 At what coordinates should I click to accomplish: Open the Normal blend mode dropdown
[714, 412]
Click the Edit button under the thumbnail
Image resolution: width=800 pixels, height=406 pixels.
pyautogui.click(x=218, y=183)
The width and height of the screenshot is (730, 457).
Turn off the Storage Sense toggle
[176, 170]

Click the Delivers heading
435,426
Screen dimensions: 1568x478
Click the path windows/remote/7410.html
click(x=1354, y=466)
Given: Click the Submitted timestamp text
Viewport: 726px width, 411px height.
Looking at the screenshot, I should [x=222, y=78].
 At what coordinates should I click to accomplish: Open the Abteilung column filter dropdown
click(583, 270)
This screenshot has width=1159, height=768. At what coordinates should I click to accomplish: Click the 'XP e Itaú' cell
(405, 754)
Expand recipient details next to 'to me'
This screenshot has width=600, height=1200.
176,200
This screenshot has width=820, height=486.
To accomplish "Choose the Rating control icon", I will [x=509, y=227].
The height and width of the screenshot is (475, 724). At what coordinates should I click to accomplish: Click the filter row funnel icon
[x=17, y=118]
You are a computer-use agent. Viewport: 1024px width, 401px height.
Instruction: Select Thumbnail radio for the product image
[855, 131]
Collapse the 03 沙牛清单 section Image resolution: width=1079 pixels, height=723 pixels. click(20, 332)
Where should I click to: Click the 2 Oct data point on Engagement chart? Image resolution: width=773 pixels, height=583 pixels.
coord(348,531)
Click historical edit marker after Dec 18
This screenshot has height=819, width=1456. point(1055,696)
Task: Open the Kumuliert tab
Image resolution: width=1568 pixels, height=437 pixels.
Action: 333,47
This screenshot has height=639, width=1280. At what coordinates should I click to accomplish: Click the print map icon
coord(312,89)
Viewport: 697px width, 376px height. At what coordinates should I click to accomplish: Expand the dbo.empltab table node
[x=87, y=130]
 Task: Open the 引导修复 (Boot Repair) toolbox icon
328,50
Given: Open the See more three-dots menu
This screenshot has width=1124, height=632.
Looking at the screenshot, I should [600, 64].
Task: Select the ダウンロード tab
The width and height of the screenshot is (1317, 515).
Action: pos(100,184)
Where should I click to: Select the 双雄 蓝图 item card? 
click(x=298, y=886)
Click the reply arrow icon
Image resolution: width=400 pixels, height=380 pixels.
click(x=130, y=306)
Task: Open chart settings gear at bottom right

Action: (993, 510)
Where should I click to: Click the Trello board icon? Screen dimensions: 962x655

▶ [Exercise details]
Write out the lines above, starting at the line that contains "Instruction: Select Thumbnail" and ending with the final line, and nothing else; copy them exactly.

▶ [Exercise result]
Instruction: Select Thumbnail radio for the product image
[855, 131]
Collapse the 03 沙牛清单 section Image resolution: width=1079 pixels, height=723 pixels. click(20, 332)
Where should I click to: Click the 2 Oct data point on Engagement chart? Image resolution: width=773 pixels, height=583 pixels.
coord(348,531)
Click historical edit marker after Dec 18
This screenshot has height=819, width=1456. point(1055,696)
Task: Open the Kumuliert tab
Image resolution: width=1568 pixels, height=437 pixels.
Action: 333,47
This screenshot has height=639, width=1280. At what coordinates should I click to accomplish: Click the print map icon
coord(312,89)
Viewport: 697px width, 376px height. At what coordinates should I click to accomplish: Expand the dbo.empltab table node
[x=87, y=130]
 Task: Open the 引导修复 (Boot Repair) toolbox icon
328,50
Given: Open the See more three-dots menu
This screenshot has width=1124, height=632.
Looking at the screenshot, I should [600, 64].
Task: Select the ダウンロード tab
The width and height of the screenshot is (1317, 515).
Action: pos(100,184)
Where should I click to: Select the 双雄 蓝图 item card? 
click(x=298, y=886)
Click the reply arrow icon
Image resolution: width=400 pixels, height=380 pixels.
click(x=130, y=306)
Task: Open chart settings gear at bottom right

Action: (993, 510)
Where should I click to: Click the Trello board icon? Screen dimensions: 962x655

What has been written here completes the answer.